Saturday, April 02, 2005

 

The French Language

Mark Twain, The Adventures of Huckleberry Finn, chapter 14:
"Why, Huck, doan' de French people talk de same way we does?"

"No, Jim; you couldn't understand a word they said -- not a single word."

"Well, now, I be ding-busted! How do dat come?"

"I don't know; but it's so. I got some of their jabber out of a book. S'pose a man was to come to you and say Polly-voo-franzy -- what would you think?"

"I wouldn' think nuff'n; I'd take en bust him over de head."



"Is a Frenchman a man?"

"Yes."

"Well, den! Dad blame it, why doan' he talk like a man? You answer me dat!"

 

Immortality

Nicolás Gómez Dávila (1913-1994), Escolios a un Texto Implicito (1977), II, 80:
Stupid ideas are immortal.
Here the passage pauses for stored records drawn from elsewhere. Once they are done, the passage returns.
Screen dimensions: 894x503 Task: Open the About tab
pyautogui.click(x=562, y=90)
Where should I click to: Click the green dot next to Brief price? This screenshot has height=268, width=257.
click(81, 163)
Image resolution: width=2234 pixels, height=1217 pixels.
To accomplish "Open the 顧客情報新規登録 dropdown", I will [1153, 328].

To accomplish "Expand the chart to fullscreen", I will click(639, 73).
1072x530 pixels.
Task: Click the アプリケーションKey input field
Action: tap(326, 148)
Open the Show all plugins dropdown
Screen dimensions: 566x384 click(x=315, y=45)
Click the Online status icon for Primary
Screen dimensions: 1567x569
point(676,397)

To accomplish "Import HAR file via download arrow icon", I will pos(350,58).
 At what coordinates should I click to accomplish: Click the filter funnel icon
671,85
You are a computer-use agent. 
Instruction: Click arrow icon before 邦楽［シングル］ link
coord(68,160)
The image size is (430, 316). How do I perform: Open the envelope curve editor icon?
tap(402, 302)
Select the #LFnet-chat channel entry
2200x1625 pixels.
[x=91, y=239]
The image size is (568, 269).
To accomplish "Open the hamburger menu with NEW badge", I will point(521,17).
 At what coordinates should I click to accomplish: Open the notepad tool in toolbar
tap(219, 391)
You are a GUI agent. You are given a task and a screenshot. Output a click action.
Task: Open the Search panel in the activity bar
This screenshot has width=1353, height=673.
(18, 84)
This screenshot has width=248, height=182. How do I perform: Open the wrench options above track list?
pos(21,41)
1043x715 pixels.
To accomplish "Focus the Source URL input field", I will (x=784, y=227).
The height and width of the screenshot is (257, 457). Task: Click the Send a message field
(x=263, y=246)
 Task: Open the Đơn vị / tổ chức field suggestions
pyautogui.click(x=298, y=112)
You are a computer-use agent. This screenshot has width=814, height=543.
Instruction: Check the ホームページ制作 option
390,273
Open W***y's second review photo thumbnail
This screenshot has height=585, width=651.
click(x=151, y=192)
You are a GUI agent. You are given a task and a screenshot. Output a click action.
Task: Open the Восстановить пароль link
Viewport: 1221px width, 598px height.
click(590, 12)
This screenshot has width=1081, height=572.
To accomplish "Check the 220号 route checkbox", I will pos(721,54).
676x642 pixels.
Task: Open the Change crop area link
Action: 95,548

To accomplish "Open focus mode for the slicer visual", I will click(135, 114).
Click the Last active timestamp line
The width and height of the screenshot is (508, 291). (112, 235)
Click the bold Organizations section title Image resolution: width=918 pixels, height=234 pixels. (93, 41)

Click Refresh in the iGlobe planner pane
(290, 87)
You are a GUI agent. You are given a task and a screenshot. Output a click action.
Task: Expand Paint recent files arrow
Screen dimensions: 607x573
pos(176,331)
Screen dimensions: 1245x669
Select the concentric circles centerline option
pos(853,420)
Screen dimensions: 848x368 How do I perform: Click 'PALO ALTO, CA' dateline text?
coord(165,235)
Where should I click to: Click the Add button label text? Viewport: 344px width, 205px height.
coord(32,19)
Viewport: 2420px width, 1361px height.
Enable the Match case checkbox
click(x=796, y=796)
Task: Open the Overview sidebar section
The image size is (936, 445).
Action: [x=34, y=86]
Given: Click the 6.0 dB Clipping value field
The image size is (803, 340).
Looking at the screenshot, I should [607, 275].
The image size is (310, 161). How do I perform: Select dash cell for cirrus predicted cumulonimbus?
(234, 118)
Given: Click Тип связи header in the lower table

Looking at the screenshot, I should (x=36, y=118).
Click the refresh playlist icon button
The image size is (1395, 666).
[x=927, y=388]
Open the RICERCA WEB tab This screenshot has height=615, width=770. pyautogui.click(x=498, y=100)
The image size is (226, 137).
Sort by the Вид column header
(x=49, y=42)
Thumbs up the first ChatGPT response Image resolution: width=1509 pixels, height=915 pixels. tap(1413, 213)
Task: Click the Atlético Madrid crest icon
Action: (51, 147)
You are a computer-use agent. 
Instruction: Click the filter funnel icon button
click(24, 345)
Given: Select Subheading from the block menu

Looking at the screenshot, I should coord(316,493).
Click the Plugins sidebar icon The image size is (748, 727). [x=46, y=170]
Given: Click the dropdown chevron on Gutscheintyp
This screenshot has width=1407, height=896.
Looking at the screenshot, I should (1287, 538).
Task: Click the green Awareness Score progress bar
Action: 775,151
Each new generation invents them anew.

 

Translation

C.S. Lewis, English Literature in the Sixteenth Century (Oxford: Clarendon Press, 1954), p. 206:
All translations of scripture are tendentious: translation by its nature is a continuous implicit commentary.

Friday, April 01, 2005

 

Solitude

Henry David Thoreau, Journals, January 7, 1857:
There is nothing so sanative, so poetic, as a walk in the woods and fields even now, when I meet none abroad for pleasure. Nothing so inspires me and excites such serene and profitable thought. The objects are elevating. In the streets and in society I am almost invariably cheap and dissipated, my life is unspeakably mean. But alone in distant woods or fields, I come to myself, I once more feel myself grandly related, and that cold and solitude are friends of mine. I suppose that this value, in my case, is equivalent to what others get by churchgoing and prayer. I come to my solitary woodland walk, as the homesick go home. I wish to know something; I wish to be made better. I wish to forget, a considerable part of every day, all mean, narrow, trivial men, and therefore I come out to these solitudes, where the problem of existence is simplified. I get away a mile or two from the town into the stillness and solitude of nature, with rocks, trees, weeds, snow about me. I am not thus expanded, recreated, enlightened, when I meet a company of men. They bore me. This stillness, solitude, wildness of nature is a kind of thoroughwort, or boneset, to my intellect. This is what I go out to seek. It is if I always met in those places some grand, serene, immortal, infinitely encouraging, though invisible companion, and walked with him.

 

Hail to the Chief

Gore Vidal, Matters of Fact and Fiction: Essays 1973-1976 (New York: Random House, 1977), p. 176:
It is curious that a Johnny-come-fairly-lately republic like the United States should so much want to envelop in majesty those for the most part seedy political hacks quadrennially "chosen" by the people to rule over them.

 

Grammar and Style

Henry David Thoreau, Journals, January 2, 1859:
When I hear the hypercritical quarreling about grammar and style, the position of the particles, etc., etc., stretching or contracting every speaker to certain rules of theirs -- Mr Webster, perhaps, not having spoken according to Mr. Kirkham's rule -- I see that they forget that the first requisite and rule is that expression shall be vital and natural, as much as the voice of a brute or an interjection: first of all, mother tongue; and last of all, artificial or father tongue. Essentially your truest poetic sentence is as free and lawless as a lamb's bleat. The grammarian is often one who can neither cry nor laugh, yet thinks that he can express human emotions. So the posture masters tell you how to walk -- turning your toes out, perhaps excessively -- but so the beautiful walkers are not made.